Michigan Supreme Court nixes mandatory life sentences for 19-, 20-year-old murderers
Published in News & Features
LANSING, Mich. — The Michigan Supreme Court ruled Thursday that individuals who were 19- or 20-years-old when they murdered someone in Michigan should be resentenced.
The court in a 5-2 opinion found a mandatory sentence of life in prison without parole for first degree murder is an "unconstitutionally cruel punishment" for 19- and 20-year-olds because their brains aren't fully developed.

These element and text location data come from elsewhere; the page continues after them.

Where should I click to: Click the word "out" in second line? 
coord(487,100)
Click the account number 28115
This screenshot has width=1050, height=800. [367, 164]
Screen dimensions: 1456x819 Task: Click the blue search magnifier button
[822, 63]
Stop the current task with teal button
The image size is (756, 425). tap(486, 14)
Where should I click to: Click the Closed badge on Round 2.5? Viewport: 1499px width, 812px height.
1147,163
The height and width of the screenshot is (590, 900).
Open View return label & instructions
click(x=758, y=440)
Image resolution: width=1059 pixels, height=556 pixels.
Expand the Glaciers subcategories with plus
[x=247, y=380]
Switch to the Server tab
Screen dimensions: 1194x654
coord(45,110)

One justice said he would extend the ruling to 25-year-old offenders.
"As applied to defendants who were 19 or 20 years old at the time of their crime, a mandatory LWOP (life without parole) sentence that does not allow for consideration of the mitigating factors of youth or the potential for rehabilitation is a grossly disproportionate punishment," Justice Elizabeth Welch wrote in the 5-2 majority opinion.
The decision split along party lines, with five Democratic-nominated justices supporting the majority and two Republican-nominated justices opposing.
In a concurrence, Democratic-nominated Justice Richard Bernstein agreed with the decision but said the line drawn for murders who were 21 years of age or older at the time of the crime was "underinclusive."
"I would instead follow the thoughtful conclusions of the many scientific studies presented before us and relied upon in both Parks and these cases, and hold that the turning point for any test, be it a brightline rule or a shifting age-based presumption, starts at age 25 and not age 21," Bernstein wrote.
Republican-nominated Justice Elizabeth Clement, joined by Justice Brian Zahra, wrote that first degree murder is "arguably the gravest offense under Michigan law, and it deserves the most severe sentence in Michigan." If a change is needed that recognizes a young person's immaturity or undeveloped neuroscience, the Legislature should be the one to make that change, Clement wrote.
"It is one thing for scientific evidence to justify a change in policy from the Legislature, and another thing for that same evidence to support a judicial finding that mandatory LWOP violates our Constitution," she wrote. "The bar for the latter is much higher and I do not believe it has been met."
The decision again opens a flood gate for offenders to petition for resenting in courts throughout the state, a reality prosecutors and judges have had to deal with repeatedly as the high court has inched up the age for resentencing in successive opinions over the past decade.
Many prosecutors have criticized the decisions, noting the resentencing process requires victims' families to relive the trauma of their loved one's death.